Arthur Lupia

Arthur Lupia studies decision making and learning. His work clarifies how people make decisions when they lack information.  He draws from multiple scientific and philosophical disciplines and uses multiple research methods. His topics of expertise include information processing, persuasion, strategic communication, and civic competence. He uses this information to explain to convey complex ideas to diverse audiences. 

He works with many groups to improve decision-making and the communication of scientific facts. He currently co-chairs the Subcommittee on Open Science for the White House Office of Science and Technology Policy. Before serving at National Science Foundation (NSF), he was Chair of the National Research Council’s Roundtable on the Application of Social and Behavioral Science Research and Chair of the Center for Open Science. He has served in many other leadership positions dedicated to increasing the social value of scientific research including membership on National Academies’ Advisory Board on the Behavioral and Social Sciences and Education, Chair of the AAAS Section on Social, Economic, and Political Sciences, President of the Midwest Political Science Association, Chair of American Political Science Association’s Task Force on Public Engagement.  

Lupia also has developed new means for researchers to better serve science and society.  As a founder of TESS (Time-Sharing Experiments in the Social Sciences), he has helped hundreds of scientists from many disciplines run innovative experiments on opinion formation and change using nationally representative subject pools.  As a Principal Investigator of the American National Election Studies, he brought many methodological innovations to the study that increased its usefulness and credibility. He helped to design the Empirical Implications of Theoretical Models (EITM) Summer Institutes and currently serves as its lead Principle Investigator (PI). As Assistant Director of the National Science Foundation, he led a repositioning of the Social, Behavioral, and Economic Sciences Directorate that led to a $100 million increase in funding within three years. 

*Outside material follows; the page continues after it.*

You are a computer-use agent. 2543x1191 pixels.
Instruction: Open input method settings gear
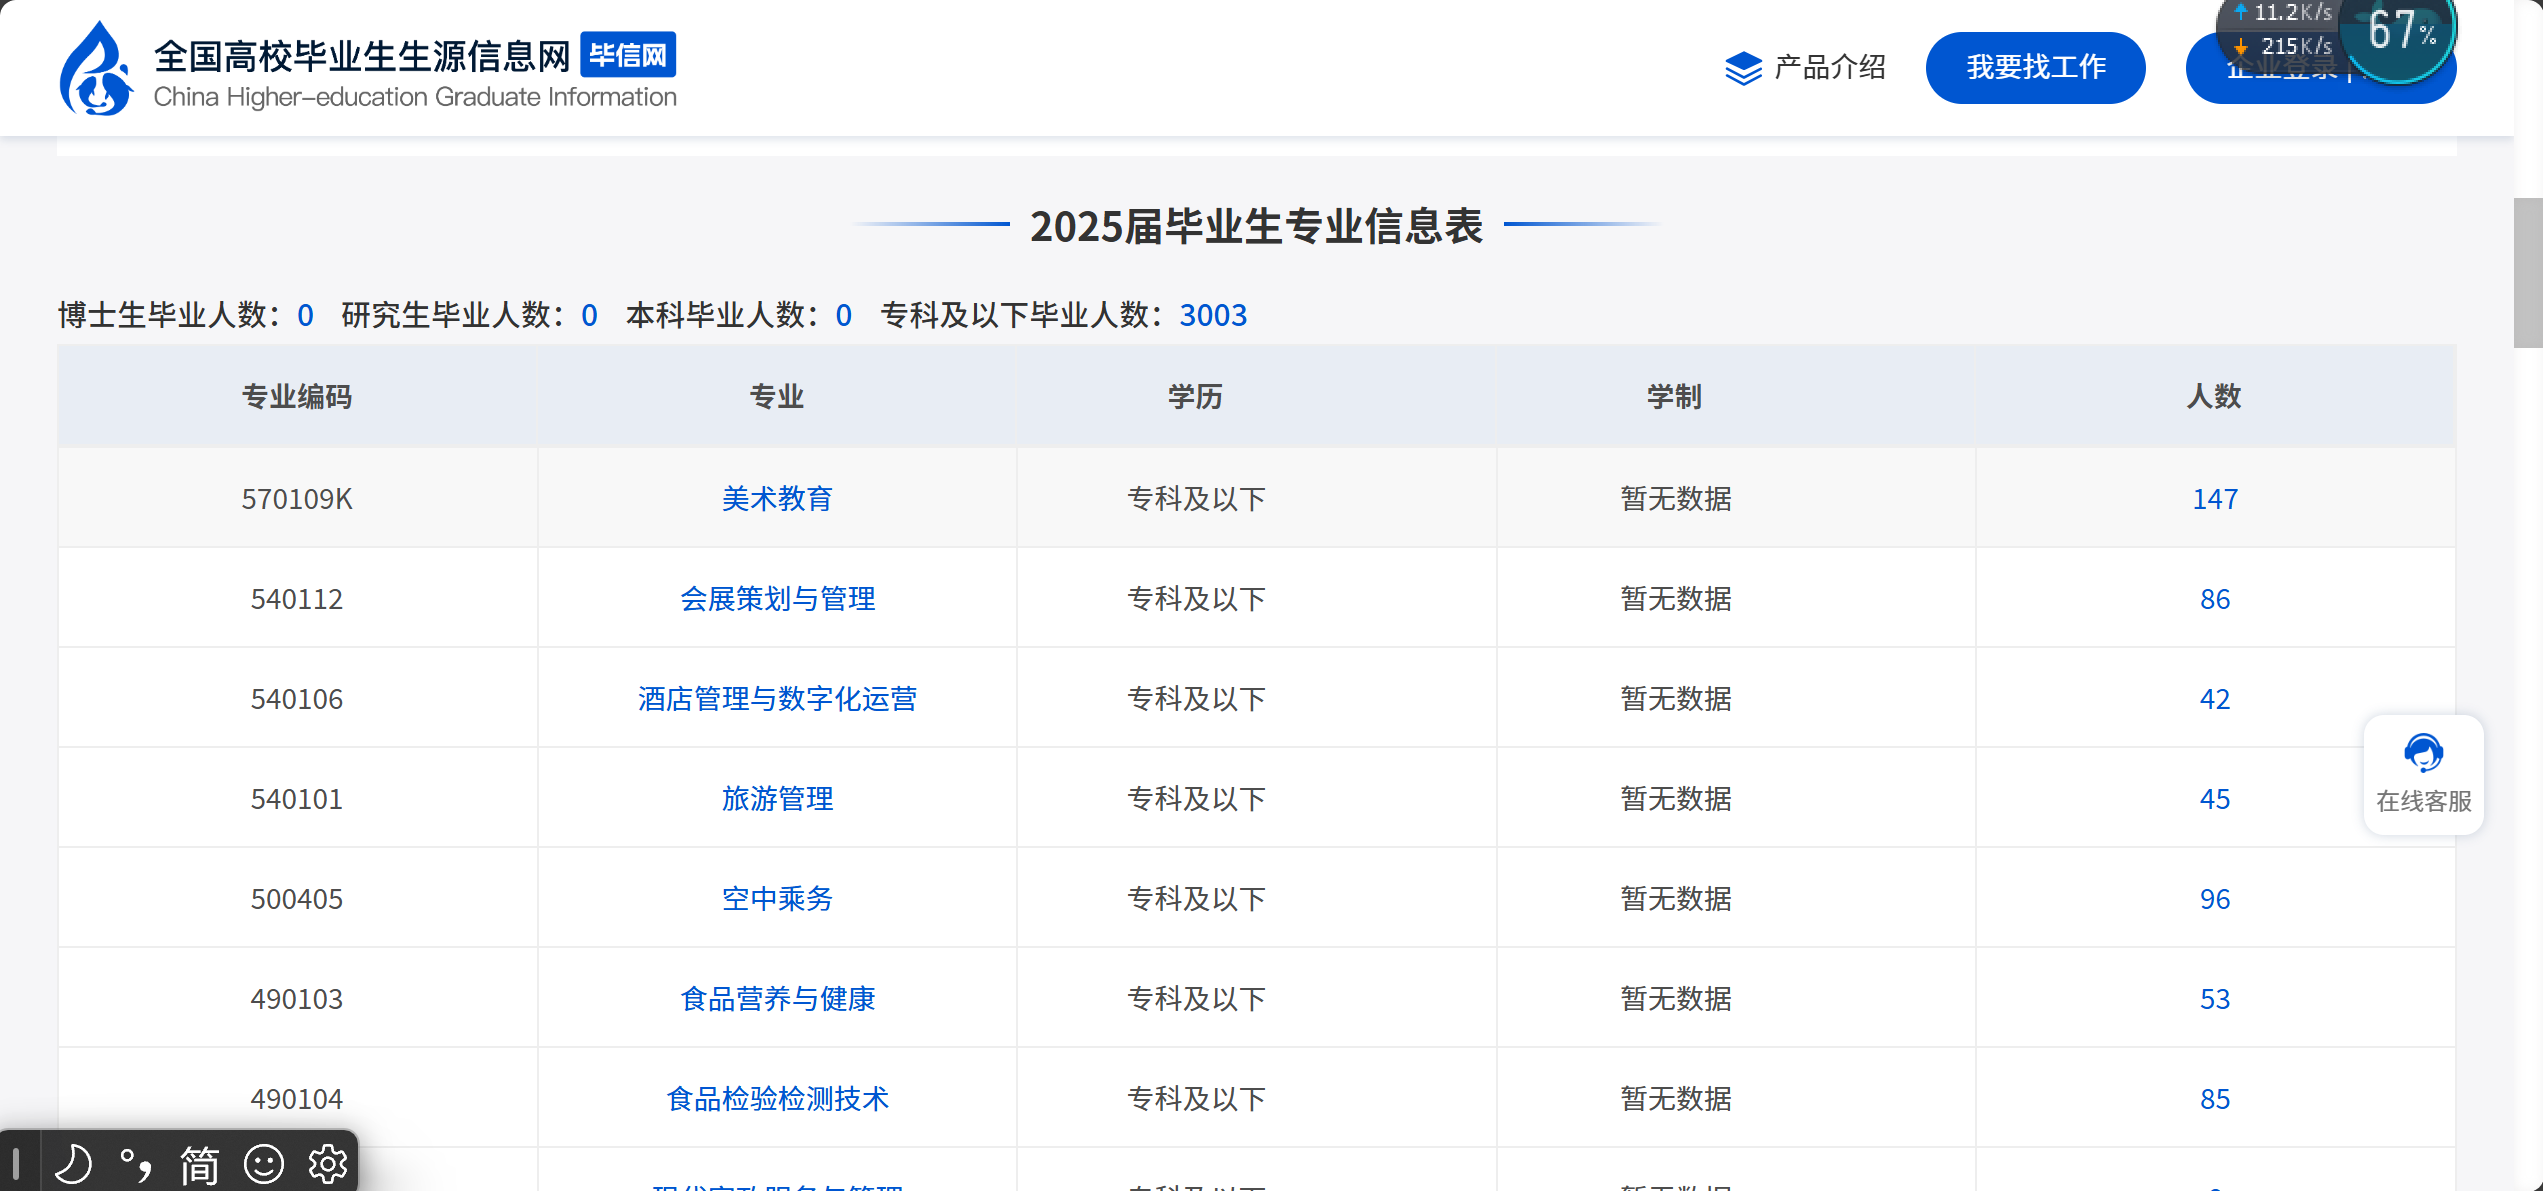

He is an elected member of the American Academy of Arts and Sciences and an elected Fellow of the American Association for the Advancement of Science. He has been a John Simon Guggenheim Fellow, a Fellow at the Center for the Study of Behavioral and Social Sciences, and is one of the inaugural Andrew Carnegie Fellows. His awards include the American Political Science Association’s Ithiel de Sola Pool Award, the American Association for Public Opinion Research’s Mitovsky Innovator’s Award, and the National Academy of Sciences’ Initiatives in Research Award.